The complaint says Tiversa’s actions came to light during the FTC action because of immunized testimony from Richard E. Wallace, a former Tiversa employee who was fired for refusing to lie under oath about the company’s alleged crimes.
Buchanan entered an appearance in the FTC action, representing Wallace in his role as a whistleblower. The LabMD complaint says that violated the Ethics in Government Act, which prohibits former government officials from participating in matters related to work they did while in government.
LabMD alleges that Buchanan’s relationship with Tiversa dated back to 2007, when she was U.S. Attorney for the Western District of Pennsylvania.

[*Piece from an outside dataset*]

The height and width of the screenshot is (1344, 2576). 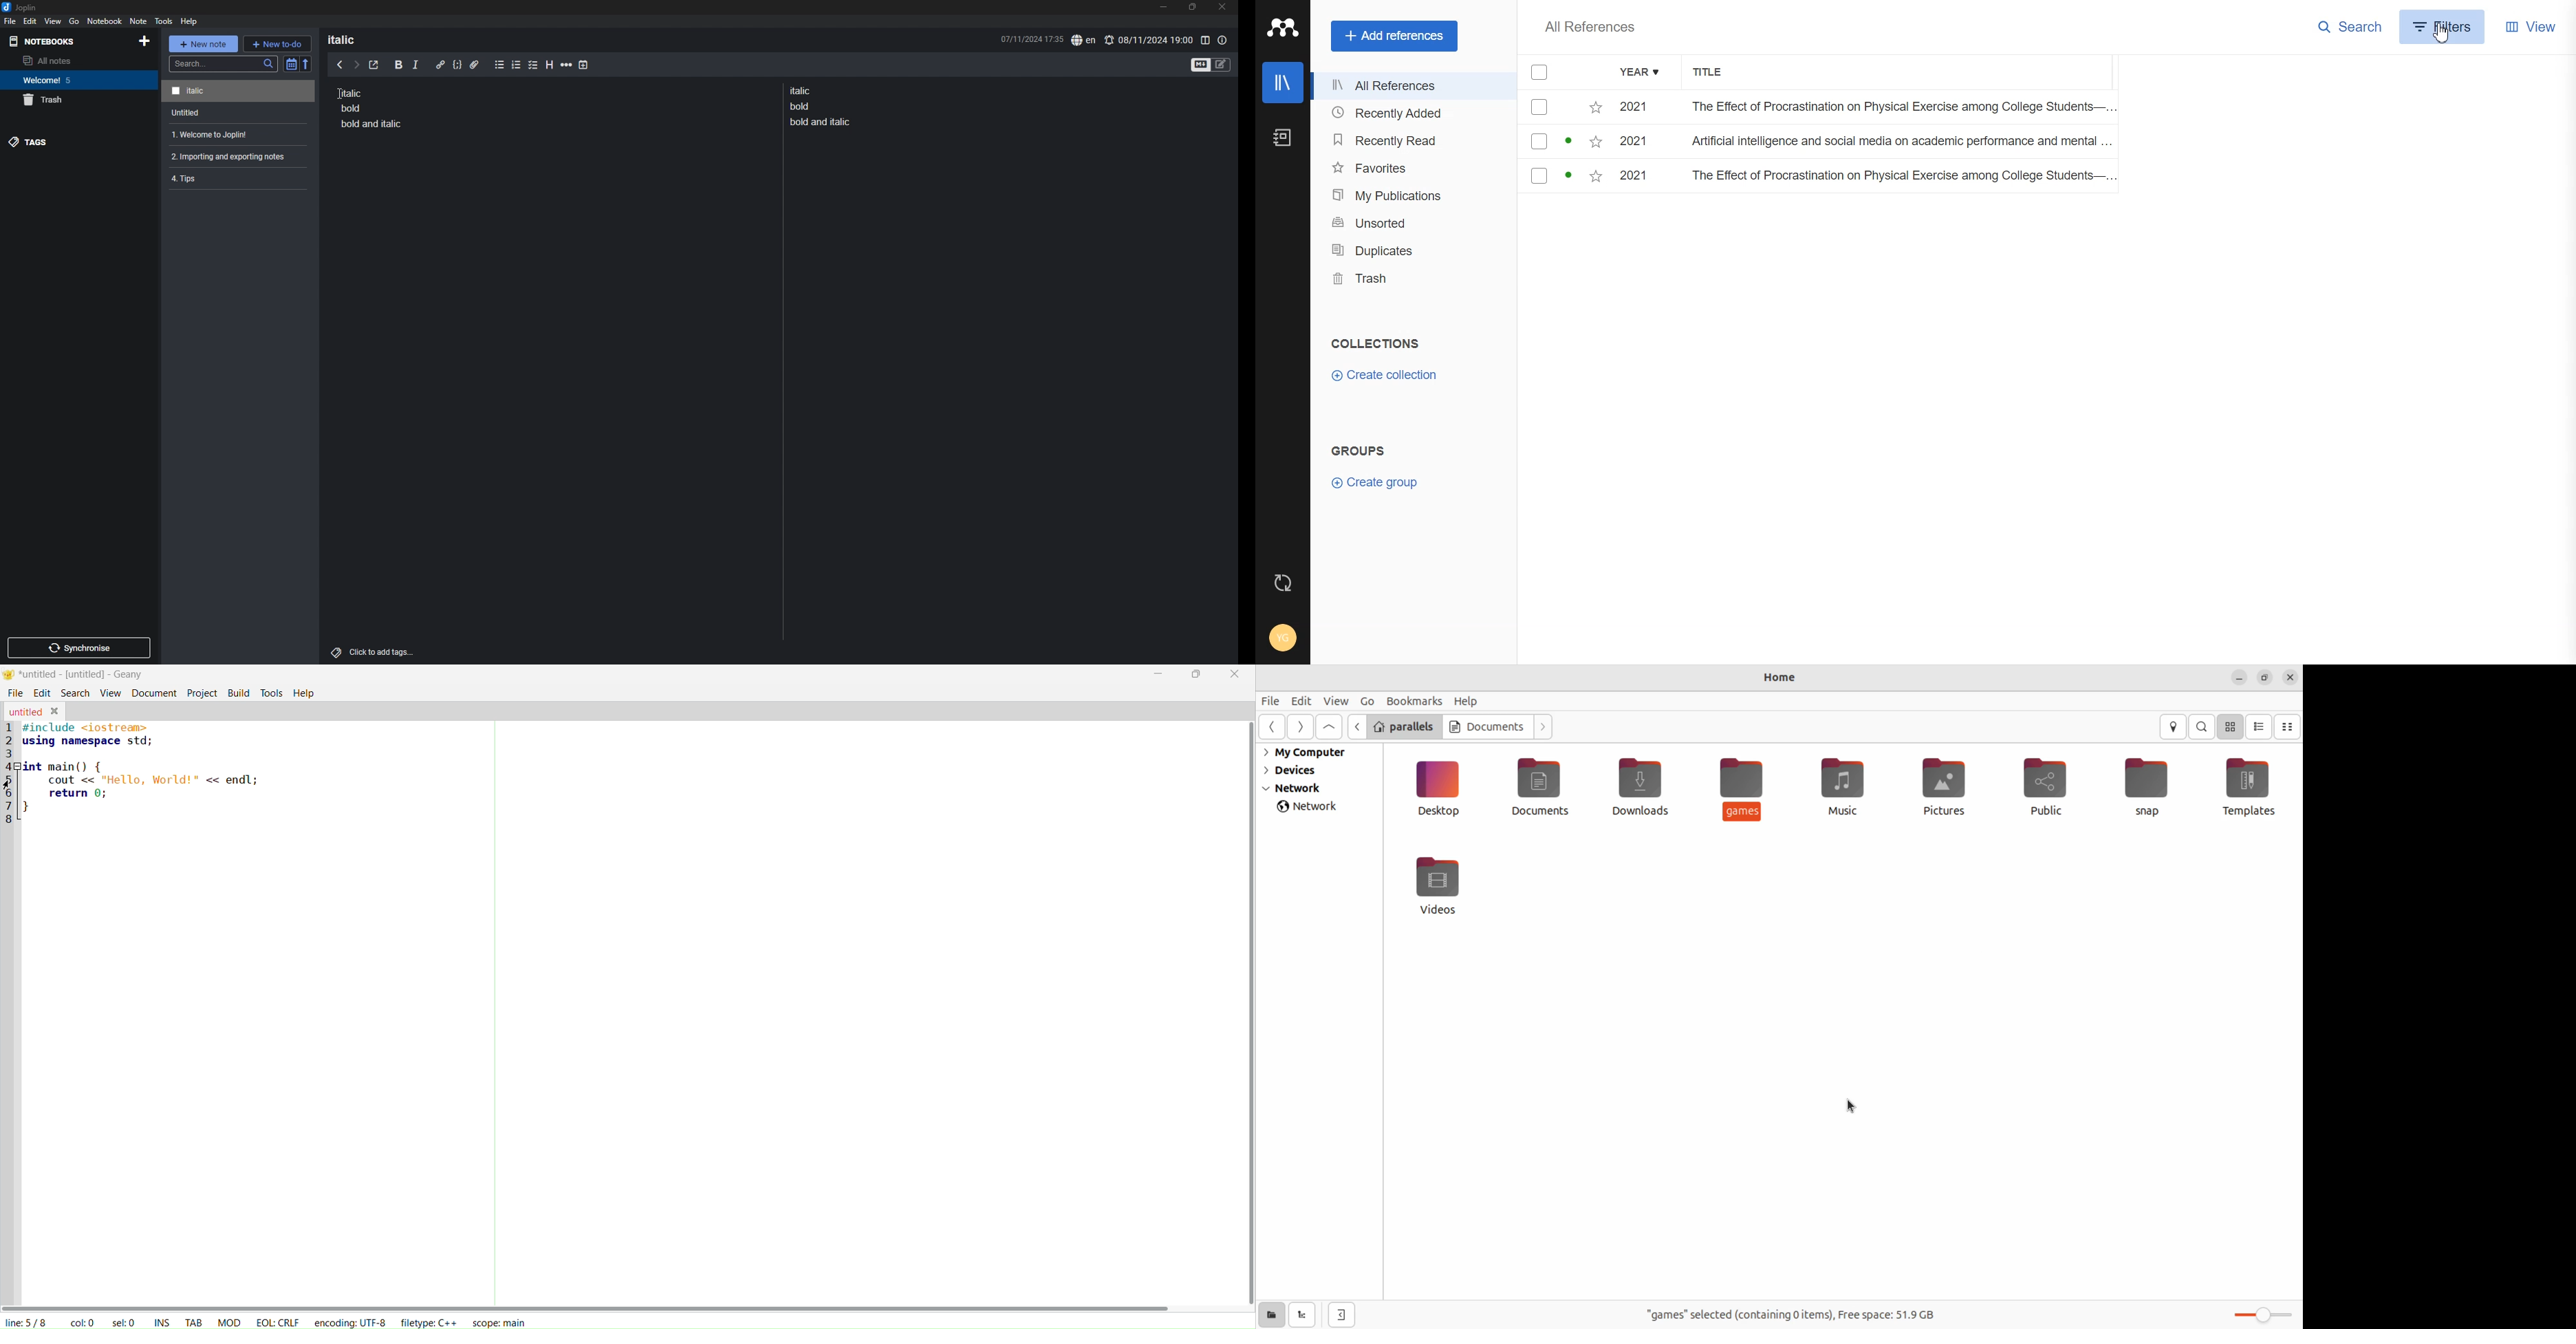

The complaint alleges that, in that role, Buchanan “called upon Tiversa, Boback and Wallace to help her office identify, locate, surveil, secure evidence from and prosecute child pornographers.”
To assist in that task, Buchanan allegedly “authorized the Pittsburgh FBI office to install a dedicated DSL line in Wallace’s home office” and gave him access to “FBI proprietary surveillance software and equipment,” the complaint alleges.
The complaint says that FTC officials knew that Buchanan’s involvement in the enforcement action violated the Ethics in Government Act—and that they used that knowledge to shape Wallace’s testimony, by getting him to agree “not to disclose that he and Tiversa had acted as government agents in the FTC investigations.”
LabMD says Buchanan had her own interest in appearing in the FTC matter: ensuring that Wallace didn’t reveal that she had given him access to the FBI surveillance tools.
“Buchanan’s self-interest in keeping her violation of [the Ethics in Government Act] secret and her participation in Tiversa’s wrongdoing was so extreme that she was willing to jeopardize her client’s immunity by directing him to omit critically important and material facts from his testimony,” the complaint says.
The complaint says Buchanan’s actions doomed LabMD’s defense in the FTC enforcement action. It says Buchanan’s actions also damaged a defamation claim that LabMD and its founder, Michael J. Daugherty, have brought against Tiversa and Boback, and a qui tam suit that Daugherty and Wallace brought against Tiversa.
The complaint says that because Daugherty and Wallace are partners in the qui tam action, “Buchanan and BCLP had a special, fiduciary and privity-like relationship with Daugherty that imposed on them a duty to impart correct and complete information.”
The complaint asserts claims for “negligent omissions” and “fraudulent omissions” against Buchanan and Bryan Cave Leighton Paisner.
The law firm did not respond to Bloomberg Law’s request for comment.
‘Hi-Tech Protection Racket’
In 2015, congressional investigators released a report titled, “Tiversa Inc.: White Knight or Hi-Tech Protection Racket.” The report is attached as an exhibit to LabMD’s complaint, which catalogs some of the findings.
The complaint says Tiversa has admitted hacking and stealing confidential information from corporations, government entities, and individuals.
Examples of confidential corporate files Tiversa allegedly admitted taking include product launch plans, merger and acquisition plans, employee performance evaluations, and reports about clinical drug testing trials that occurred before FDA approval.
Examples of personal confidential files Tiversa allegedly admitted to taking include individual tax returns, credit reports, and psychiatric records.
Tiversa allegedly admitted taking government information such as FBI investigative files, “including, for example, surveillance photos of an alleged Mafia hit man that were ‘leaked’ while he was on trial,” and information disclosing “the identities of NSA employees,” the complaint says.
The case is LabMD, Inc. et al v. Bryan Cave Leighton Paisner LLP et al, S.D.N.Y., No. 1:18-cv-03790, complaint filed 4/28/18.